- ASSIGNMENT -
Set down exactly the lines below between the line holding "This screenshot has height=854, width=1138." and the line holding "Task: Enable the Target checkbox", inclusive; no other line belongs in the answer.

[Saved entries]
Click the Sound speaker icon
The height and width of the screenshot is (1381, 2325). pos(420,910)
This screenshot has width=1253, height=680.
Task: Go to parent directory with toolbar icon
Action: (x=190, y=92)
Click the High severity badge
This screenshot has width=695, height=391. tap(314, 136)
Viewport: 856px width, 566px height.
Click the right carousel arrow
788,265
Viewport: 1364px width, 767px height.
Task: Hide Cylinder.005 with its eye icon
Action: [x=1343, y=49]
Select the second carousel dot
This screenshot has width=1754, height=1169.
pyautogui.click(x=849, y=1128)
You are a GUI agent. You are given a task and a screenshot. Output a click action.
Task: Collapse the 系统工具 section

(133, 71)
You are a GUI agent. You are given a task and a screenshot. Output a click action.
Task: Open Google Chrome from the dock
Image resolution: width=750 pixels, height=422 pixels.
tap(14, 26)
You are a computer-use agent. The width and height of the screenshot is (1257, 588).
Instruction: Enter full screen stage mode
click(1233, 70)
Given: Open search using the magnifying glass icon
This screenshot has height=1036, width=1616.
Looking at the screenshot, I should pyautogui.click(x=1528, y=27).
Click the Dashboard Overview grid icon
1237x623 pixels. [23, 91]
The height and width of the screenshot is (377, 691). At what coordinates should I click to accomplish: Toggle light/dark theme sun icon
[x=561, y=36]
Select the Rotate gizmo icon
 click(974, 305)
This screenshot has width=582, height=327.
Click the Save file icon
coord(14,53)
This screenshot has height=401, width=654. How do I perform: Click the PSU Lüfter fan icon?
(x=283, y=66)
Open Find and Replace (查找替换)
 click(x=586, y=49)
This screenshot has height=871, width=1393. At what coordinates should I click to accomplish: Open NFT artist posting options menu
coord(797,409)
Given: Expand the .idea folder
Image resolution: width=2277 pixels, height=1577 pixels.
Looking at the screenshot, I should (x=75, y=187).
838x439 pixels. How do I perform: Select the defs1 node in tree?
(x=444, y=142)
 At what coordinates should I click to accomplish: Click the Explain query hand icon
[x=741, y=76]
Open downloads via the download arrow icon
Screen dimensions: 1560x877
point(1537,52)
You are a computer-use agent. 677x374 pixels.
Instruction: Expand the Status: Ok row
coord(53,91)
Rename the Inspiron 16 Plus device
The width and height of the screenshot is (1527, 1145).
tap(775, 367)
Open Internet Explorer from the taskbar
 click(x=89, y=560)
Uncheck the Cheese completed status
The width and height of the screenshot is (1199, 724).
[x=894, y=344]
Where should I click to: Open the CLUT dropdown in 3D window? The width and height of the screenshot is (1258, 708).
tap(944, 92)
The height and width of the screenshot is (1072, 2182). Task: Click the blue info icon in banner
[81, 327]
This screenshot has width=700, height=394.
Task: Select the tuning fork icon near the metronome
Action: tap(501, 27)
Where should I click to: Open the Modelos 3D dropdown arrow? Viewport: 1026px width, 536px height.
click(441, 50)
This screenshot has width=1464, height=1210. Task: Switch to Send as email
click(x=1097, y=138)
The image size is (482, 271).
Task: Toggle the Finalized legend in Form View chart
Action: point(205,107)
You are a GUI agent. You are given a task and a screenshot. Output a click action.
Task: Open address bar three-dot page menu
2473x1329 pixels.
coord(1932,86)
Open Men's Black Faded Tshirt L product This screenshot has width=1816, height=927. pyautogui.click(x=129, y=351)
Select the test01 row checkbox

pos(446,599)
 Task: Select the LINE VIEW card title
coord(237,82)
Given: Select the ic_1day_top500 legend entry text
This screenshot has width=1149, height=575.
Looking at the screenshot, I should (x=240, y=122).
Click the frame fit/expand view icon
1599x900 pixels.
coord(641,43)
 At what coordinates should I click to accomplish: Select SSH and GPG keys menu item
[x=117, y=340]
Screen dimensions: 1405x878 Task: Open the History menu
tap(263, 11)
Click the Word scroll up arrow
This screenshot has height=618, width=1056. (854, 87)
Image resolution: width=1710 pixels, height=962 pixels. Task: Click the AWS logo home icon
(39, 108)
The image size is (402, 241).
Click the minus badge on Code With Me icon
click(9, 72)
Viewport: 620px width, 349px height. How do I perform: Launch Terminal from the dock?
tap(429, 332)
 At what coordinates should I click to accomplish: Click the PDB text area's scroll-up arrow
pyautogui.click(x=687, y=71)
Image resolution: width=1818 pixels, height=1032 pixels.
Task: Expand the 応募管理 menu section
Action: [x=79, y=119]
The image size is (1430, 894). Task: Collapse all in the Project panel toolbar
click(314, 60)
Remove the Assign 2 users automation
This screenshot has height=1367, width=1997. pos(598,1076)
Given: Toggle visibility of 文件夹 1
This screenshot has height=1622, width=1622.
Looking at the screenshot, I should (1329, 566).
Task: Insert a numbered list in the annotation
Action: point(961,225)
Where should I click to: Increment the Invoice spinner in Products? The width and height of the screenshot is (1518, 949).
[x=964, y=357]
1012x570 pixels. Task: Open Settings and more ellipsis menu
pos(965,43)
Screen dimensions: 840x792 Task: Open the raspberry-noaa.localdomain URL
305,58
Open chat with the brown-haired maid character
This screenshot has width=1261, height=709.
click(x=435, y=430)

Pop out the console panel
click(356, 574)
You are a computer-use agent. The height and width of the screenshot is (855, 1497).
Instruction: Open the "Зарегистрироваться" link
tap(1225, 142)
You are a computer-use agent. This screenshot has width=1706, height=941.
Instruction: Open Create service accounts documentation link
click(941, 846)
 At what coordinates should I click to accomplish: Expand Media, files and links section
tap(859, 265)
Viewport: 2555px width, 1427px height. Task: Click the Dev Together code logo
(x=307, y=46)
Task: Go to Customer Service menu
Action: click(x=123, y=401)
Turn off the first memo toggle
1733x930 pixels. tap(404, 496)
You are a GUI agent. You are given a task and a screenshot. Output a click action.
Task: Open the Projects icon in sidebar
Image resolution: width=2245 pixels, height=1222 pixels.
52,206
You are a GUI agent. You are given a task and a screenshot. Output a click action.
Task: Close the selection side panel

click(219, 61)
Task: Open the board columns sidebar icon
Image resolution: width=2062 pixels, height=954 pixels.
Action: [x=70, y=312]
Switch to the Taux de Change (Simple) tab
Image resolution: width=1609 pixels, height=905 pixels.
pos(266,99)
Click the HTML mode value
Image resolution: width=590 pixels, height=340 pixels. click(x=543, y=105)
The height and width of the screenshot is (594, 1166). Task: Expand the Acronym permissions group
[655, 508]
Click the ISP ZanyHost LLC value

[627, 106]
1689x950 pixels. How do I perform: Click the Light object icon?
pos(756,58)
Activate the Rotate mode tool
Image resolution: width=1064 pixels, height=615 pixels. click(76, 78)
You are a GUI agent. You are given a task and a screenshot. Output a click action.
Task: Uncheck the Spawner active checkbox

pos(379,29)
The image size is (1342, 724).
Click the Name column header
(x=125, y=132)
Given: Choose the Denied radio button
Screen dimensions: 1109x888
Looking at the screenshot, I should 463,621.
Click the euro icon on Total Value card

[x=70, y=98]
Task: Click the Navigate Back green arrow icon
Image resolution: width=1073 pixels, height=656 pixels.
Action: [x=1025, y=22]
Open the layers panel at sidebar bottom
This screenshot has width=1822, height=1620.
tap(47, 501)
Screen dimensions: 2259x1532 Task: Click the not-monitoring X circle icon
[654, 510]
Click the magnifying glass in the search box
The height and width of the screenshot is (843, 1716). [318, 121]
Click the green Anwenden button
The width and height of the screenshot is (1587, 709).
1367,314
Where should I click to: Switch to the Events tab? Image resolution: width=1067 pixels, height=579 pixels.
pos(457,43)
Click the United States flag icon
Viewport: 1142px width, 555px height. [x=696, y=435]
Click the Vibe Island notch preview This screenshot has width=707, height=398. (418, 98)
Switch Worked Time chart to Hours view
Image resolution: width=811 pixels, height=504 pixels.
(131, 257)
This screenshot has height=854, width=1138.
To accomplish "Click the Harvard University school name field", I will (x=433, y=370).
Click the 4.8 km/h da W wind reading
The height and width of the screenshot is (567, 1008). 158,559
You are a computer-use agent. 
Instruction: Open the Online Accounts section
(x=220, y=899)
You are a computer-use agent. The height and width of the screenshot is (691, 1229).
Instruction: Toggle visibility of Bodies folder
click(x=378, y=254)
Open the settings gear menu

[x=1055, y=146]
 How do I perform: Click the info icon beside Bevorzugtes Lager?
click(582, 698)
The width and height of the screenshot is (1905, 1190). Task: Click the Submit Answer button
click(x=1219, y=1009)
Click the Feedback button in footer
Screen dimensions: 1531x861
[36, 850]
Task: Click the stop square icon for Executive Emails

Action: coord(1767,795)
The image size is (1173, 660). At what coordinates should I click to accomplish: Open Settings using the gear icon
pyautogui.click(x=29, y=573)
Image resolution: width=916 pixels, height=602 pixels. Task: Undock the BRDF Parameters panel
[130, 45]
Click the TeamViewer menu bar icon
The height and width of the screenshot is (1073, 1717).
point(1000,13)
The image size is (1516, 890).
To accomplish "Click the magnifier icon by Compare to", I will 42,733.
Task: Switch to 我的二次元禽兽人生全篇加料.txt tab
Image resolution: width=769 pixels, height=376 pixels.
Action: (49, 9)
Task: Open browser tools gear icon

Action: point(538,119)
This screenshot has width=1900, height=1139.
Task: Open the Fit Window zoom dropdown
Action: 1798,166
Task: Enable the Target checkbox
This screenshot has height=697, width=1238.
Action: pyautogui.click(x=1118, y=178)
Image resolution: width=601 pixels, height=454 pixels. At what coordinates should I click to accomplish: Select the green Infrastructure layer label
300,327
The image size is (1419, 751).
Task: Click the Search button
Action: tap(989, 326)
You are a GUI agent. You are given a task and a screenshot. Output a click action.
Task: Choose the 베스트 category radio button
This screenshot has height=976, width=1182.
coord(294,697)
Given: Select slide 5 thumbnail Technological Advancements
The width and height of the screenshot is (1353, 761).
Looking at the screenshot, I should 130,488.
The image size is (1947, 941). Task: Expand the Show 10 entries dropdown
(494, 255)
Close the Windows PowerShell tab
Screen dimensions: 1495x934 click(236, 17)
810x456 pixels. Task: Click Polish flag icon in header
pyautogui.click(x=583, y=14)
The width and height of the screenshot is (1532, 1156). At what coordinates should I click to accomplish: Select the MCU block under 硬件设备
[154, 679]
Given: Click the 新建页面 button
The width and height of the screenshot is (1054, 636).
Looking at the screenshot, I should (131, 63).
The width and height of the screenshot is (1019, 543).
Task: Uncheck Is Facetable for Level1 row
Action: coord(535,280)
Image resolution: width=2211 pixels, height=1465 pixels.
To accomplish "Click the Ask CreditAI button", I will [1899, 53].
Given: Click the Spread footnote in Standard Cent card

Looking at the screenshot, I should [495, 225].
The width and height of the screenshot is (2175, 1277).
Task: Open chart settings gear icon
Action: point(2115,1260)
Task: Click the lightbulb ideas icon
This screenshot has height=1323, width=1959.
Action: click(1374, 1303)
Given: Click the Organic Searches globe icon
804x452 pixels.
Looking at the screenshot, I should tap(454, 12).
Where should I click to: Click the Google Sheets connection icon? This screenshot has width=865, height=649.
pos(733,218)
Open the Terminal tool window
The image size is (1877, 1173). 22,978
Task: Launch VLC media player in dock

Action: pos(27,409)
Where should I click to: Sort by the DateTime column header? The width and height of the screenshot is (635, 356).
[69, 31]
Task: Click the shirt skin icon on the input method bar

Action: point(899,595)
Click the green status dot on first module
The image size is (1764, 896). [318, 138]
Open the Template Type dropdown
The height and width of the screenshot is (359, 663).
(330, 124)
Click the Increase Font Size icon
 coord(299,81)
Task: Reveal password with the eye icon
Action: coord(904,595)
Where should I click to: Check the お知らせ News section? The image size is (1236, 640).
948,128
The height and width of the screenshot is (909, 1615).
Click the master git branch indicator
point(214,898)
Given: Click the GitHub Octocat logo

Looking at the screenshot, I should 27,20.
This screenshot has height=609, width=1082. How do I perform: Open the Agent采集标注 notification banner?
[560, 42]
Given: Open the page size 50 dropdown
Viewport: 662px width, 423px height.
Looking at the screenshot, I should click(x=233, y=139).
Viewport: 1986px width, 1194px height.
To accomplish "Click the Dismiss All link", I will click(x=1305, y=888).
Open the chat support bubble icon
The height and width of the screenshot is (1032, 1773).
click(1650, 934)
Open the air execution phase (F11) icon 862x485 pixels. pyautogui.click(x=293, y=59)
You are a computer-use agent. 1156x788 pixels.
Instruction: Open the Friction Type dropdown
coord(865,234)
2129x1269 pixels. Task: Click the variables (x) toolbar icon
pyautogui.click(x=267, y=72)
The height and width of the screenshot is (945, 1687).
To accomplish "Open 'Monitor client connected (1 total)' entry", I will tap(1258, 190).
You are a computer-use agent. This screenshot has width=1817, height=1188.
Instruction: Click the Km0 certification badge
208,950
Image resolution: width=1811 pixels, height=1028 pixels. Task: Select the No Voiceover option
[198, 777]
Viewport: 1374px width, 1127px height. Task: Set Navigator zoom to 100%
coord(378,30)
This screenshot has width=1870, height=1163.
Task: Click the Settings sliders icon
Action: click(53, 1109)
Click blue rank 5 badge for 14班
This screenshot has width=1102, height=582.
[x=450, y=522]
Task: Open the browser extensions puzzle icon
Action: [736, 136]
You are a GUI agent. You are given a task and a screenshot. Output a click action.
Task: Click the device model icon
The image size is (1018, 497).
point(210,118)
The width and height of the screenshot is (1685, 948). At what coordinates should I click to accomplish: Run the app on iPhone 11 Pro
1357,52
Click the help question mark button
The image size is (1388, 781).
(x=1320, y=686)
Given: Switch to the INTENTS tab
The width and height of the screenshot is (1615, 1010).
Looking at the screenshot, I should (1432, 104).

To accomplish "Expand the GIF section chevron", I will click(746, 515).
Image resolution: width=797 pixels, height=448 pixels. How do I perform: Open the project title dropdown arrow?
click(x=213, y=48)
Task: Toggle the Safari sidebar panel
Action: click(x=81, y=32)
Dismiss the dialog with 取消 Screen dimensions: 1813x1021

- WRITTEN REPLY -
This screenshot has height=854, width=1138.
To accomplish "Click the Harvard University school name field", I will (x=433, y=370).
Click the 4.8 km/h da W wind reading
The height and width of the screenshot is (567, 1008). 158,559
You are a computer-use agent. 
Instruction: Open the Online Accounts section
(x=220, y=899)
You are a computer-use agent. The height and width of the screenshot is (691, 1229).
Instruction: Toggle visibility of Bodies folder
click(x=378, y=254)
Open the settings gear menu

[x=1055, y=146]
 How do I perform: Click the info icon beside Bevorzugtes Lager?
click(582, 698)
The width and height of the screenshot is (1905, 1190). Task: Click the Submit Answer button
click(x=1219, y=1009)
Click the Feedback button in footer
Screen dimensions: 1531x861
[36, 850]
Task: Click the stop square icon for Executive Emails

Action: coord(1767,795)
The image size is (1173, 660). At what coordinates should I click to accomplish: Open Settings using the gear icon
pyautogui.click(x=29, y=573)
Image resolution: width=916 pixels, height=602 pixels. Task: Undock the BRDF Parameters panel
[130, 45]
Click the TeamViewer menu bar icon
The height and width of the screenshot is (1073, 1717).
point(1000,13)
The image size is (1516, 890).
To accomplish "Click the magnifier icon by Compare to", I will 42,733.
Task: Switch to 我的二次元禽兽人生全篇加料.txt tab
Image resolution: width=769 pixels, height=376 pixels.
Action: (49, 9)
Task: Open browser tools gear icon

Action: point(538,119)
This screenshot has width=1900, height=1139.
Task: Open the Fit Window zoom dropdown
Action: 1798,166
Task: Enable the Target checkbox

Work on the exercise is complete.